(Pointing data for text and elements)
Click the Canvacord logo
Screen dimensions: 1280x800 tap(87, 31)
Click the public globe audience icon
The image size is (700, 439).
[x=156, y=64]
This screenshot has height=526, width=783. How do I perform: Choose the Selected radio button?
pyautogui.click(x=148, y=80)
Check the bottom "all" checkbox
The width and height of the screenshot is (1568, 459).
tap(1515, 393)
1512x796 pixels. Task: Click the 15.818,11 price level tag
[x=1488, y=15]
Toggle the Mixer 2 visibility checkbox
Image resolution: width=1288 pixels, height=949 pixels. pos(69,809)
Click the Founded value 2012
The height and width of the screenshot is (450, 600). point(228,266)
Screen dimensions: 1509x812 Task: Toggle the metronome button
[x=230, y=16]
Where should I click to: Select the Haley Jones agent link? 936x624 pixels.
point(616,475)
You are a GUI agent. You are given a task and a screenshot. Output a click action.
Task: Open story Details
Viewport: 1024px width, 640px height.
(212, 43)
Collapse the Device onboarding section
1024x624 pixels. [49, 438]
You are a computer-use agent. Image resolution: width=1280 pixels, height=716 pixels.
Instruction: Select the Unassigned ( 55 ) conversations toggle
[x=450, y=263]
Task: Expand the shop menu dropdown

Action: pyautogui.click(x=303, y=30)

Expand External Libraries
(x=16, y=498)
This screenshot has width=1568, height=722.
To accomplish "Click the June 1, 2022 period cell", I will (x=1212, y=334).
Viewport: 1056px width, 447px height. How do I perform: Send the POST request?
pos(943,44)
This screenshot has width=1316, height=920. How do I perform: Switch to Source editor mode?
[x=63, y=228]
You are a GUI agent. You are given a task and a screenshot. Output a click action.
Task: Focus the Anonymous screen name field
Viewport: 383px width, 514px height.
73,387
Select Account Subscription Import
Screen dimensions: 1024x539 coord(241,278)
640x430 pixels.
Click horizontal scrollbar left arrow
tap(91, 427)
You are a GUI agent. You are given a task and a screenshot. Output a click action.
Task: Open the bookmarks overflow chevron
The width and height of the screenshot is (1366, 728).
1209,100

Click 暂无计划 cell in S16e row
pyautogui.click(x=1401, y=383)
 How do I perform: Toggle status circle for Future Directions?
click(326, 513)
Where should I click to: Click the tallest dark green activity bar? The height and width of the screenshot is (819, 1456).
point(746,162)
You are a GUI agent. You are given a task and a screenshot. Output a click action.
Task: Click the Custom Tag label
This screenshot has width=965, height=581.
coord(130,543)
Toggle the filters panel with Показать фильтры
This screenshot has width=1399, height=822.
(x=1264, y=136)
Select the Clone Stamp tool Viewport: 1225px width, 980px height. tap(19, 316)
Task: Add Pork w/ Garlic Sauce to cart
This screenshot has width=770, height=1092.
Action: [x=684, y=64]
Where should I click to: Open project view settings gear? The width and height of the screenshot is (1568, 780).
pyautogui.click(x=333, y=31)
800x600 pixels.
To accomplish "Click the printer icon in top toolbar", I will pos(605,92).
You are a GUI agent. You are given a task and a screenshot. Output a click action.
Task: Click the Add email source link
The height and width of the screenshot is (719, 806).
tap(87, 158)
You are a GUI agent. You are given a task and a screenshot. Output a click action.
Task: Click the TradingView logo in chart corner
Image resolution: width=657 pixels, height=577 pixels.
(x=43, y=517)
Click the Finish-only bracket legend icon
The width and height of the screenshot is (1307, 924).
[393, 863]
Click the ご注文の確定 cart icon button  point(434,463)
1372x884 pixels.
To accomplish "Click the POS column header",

■ Exercise instructions ■
Copy every line of the data above word for word, without changing anything.

■ Solution to this exercise ■
Click the Canvacord logo
Screen dimensions: 1280x800 tap(87, 31)
Click the public globe audience icon
The image size is (700, 439).
[x=156, y=64]
This screenshot has height=526, width=783. How do I perform: Choose the Selected radio button?
pyautogui.click(x=148, y=80)
Check the bottom "all" checkbox
The width and height of the screenshot is (1568, 459).
tap(1515, 393)
1512x796 pixels. Task: Click the 15.818,11 price level tag
[x=1488, y=15]
Toggle the Mixer 2 visibility checkbox
Image resolution: width=1288 pixels, height=949 pixels. pos(69,809)
Click the Founded value 2012
The height and width of the screenshot is (450, 600). point(228,266)
Screen dimensions: 1509x812 Task: Toggle the metronome button
[x=230, y=16]
Where should I click to: Select the Haley Jones agent link? 936x624 pixels.
point(616,475)
You are a GUI agent. You are given a task and a screenshot. Output a click action.
Task: Open story Details
Viewport: 1024px width, 640px height.
(212, 43)
Collapse the Device onboarding section
1024x624 pixels. [49, 438]
You are a computer-use agent. Image resolution: width=1280 pixels, height=716 pixels.
Instruction: Select the Unassigned ( 55 ) conversations toggle
[x=450, y=263]
Task: Expand the shop menu dropdown

Action: pyautogui.click(x=303, y=30)

Expand External Libraries
(x=16, y=498)
This screenshot has width=1568, height=722.
To accomplish "Click the June 1, 2022 period cell", I will (x=1212, y=334).
Viewport: 1056px width, 447px height. How do I perform: Send the POST request?
pos(943,44)
This screenshot has width=1316, height=920. How do I perform: Switch to Source editor mode?
[x=63, y=228]
You are a GUI agent. You are given a task and a screenshot. Output a click action.
Task: Focus the Anonymous screen name field
Viewport: 383px width, 514px height.
73,387
Select Account Subscription Import
Screen dimensions: 1024x539 coord(241,278)
640x430 pixels.
Click horizontal scrollbar left arrow
tap(91, 427)
You are a GUI agent. You are given a task and a screenshot. Output a click action.
Task: Open the bookmarks overflow chevron
The width and height of the screenshot is (1366, 728).
1209,100

Click 暂无计划 cell in S16e row
pyautogui.click(x=1401, y=383)
 How do I perform: Toggle status circle for Future Directions?
click(326, 513)
Where should I click to: Click the tallest dark green activity bar? The height and width of the screenshot is (819, 1456).
point(746,162)
You are a GUI agent. You are given a task and a screenshot. Output a click action.
Task: Click the Custom Tag label
This screenshot has width=965, height=581.
coord(130,543)
Toggle the filters panel with Показать фильтры
This screenshot has width=1399, height=822.
(x=1264, y=136)
Select the Clone Stamp tool Viewport: 1225px width, 980px height. tap(19, 316)
Task: Add Pork w/ Garlic Sauce to cart
This screenshot has width=770, height=1092.
Action: [x=684, y=64]
Where should I click to: Open project view settings gear? The width and height of the screenshot is (1568, 780).
pyautogui.click(x=333, y=31)
800x600 pixels.
To accomplish "Click the printer icon in top toolbar", I will pos(605,92).
You are a GUI agent. You are given a task and a screenshot. Output a click action.
Task: Click the Add email source link
The height and width of the screenshot is (719, 806).
tap(87, 158)
You are a GUI agent. You are given a task and a screenshot. Output a click action.
Task: Click the TradingView logo in chart corner
Image resolution: width=657 pixels, height=577 pixels.
(x=43, y=517)
Click the Finish-only bracket legend icon
The width and height of the screenshot is (1307, 924).
[393, 863]
Click the ご注文の確定 cart icon button  point(434,463)
1372x884 pixels.
To accomplish "Click the POS column header",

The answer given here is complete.